The interplay of context among the various visual sequences gives us morsels along the way to hang onto like Fleetwood Mac’s “Angel”, but even high art like Piet Mondrian’s geometric shapes, once emblematic of the avant garde, has been commodified in order to sell a cassette player. Another segment where a series of crudely pixelated spheres order themselves in rows and descend backwards into space in a never-ending loop is a dead ringer for a Windows 95 screensaver, but it’s impossible to determine the level of artistic authorship. All of these recognizable images are on parade, but the removal of context by slowing down the speed or using foreign languages and cultures like Japanese or Russian as source material prevents us from reading into the content in a traditional manner. Does it matter the extent to which Lopatin created each music video or is the intent all that makes a difference?
The questions brought up by this short film are on par with any conventional work of a contemporary art and at the same time the dazzling media dreamscape contained in Memory Vague’s 33 minutes never feels like a chore in the way some discursive experimental films often do. Lopatin’s modern capitalist critique incorporates the signs of Reagan-era American excess with music that can at times be mistaken for a SNES video game score, but understanding that context isn’t necessary to appreciate the piece. Lopatin’s adept editing in the style and through the use of low-quality media detritus in repetitive, trancelike sequences can be the point in and of itself.
Memory Vague’s final video simply features a terraced, neon rainbow-colored pyramid undulating backwards and forwards for a few minutes.
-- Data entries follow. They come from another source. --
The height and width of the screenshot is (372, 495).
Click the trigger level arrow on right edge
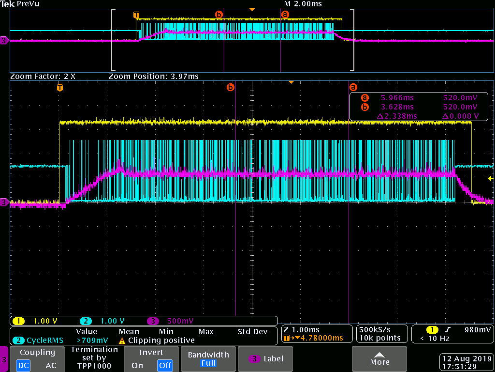coord(491,179)
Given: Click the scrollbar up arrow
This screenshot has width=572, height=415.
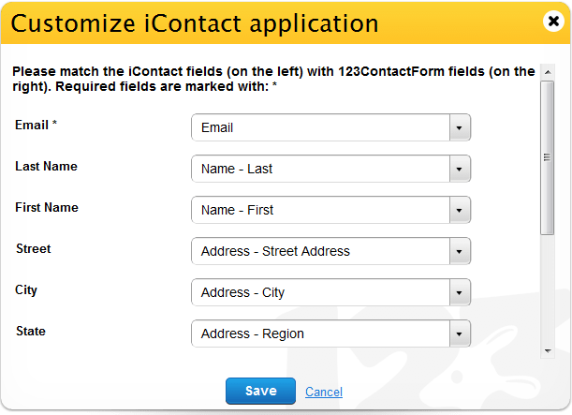Looking at the screenshot, I should (x=548, y=72).
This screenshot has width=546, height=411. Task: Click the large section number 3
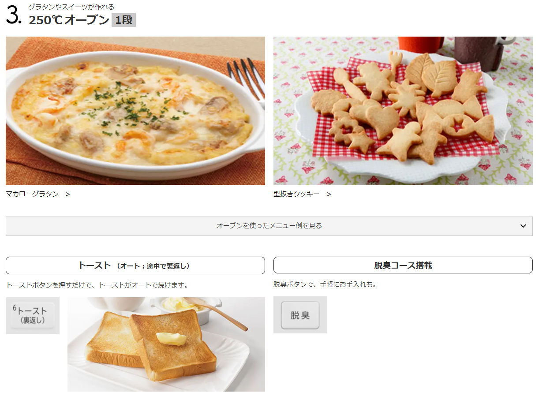point(14,15)
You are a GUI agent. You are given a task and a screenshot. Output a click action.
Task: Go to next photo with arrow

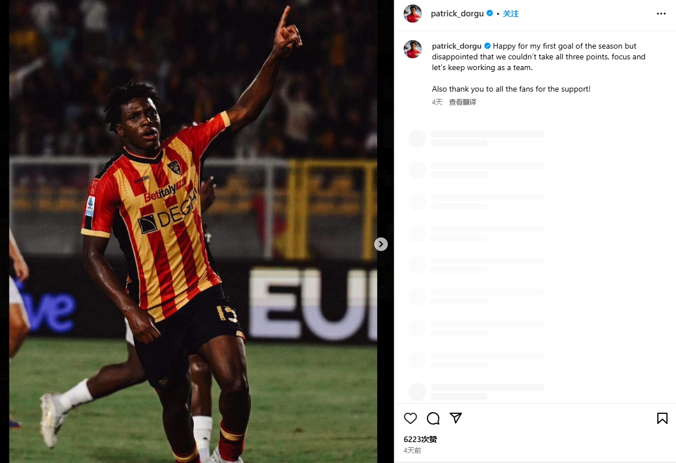tap(380, 244)
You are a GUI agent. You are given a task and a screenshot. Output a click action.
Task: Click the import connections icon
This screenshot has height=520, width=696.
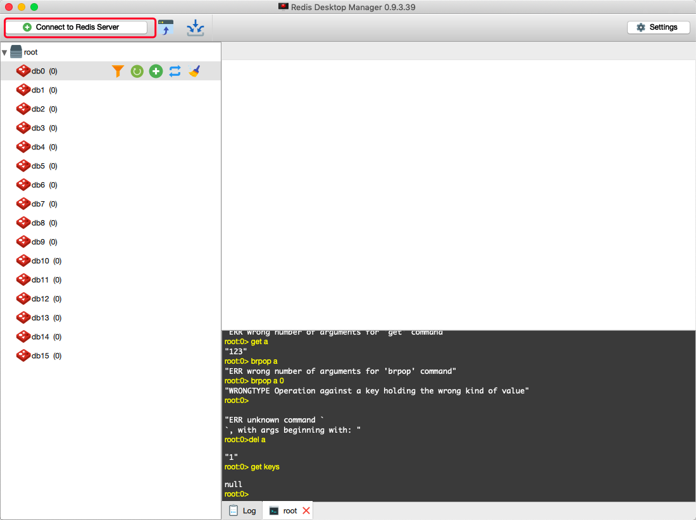(x=166, y=27)
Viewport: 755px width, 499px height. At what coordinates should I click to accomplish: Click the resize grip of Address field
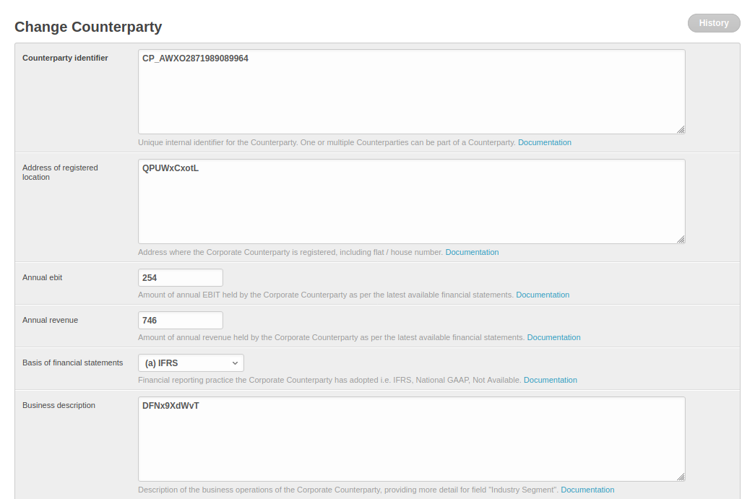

I’d say that encapsulates my daily experience on Twitter in its alternating display of high-octane outrage, excitement, joy and snark that just restarts with the new announcement, buzzword or media sensation. For every MCA exhibit or art house film, we get 100 Mac loading rainbow wheels and Buzzfeed top 22 list of gifs. Rigid distinctions between high and low art or meaningful and meaningless are harder and harder to distinguish, but Memory Vague and vaporwave are here to show that maybe we don’t have to choose.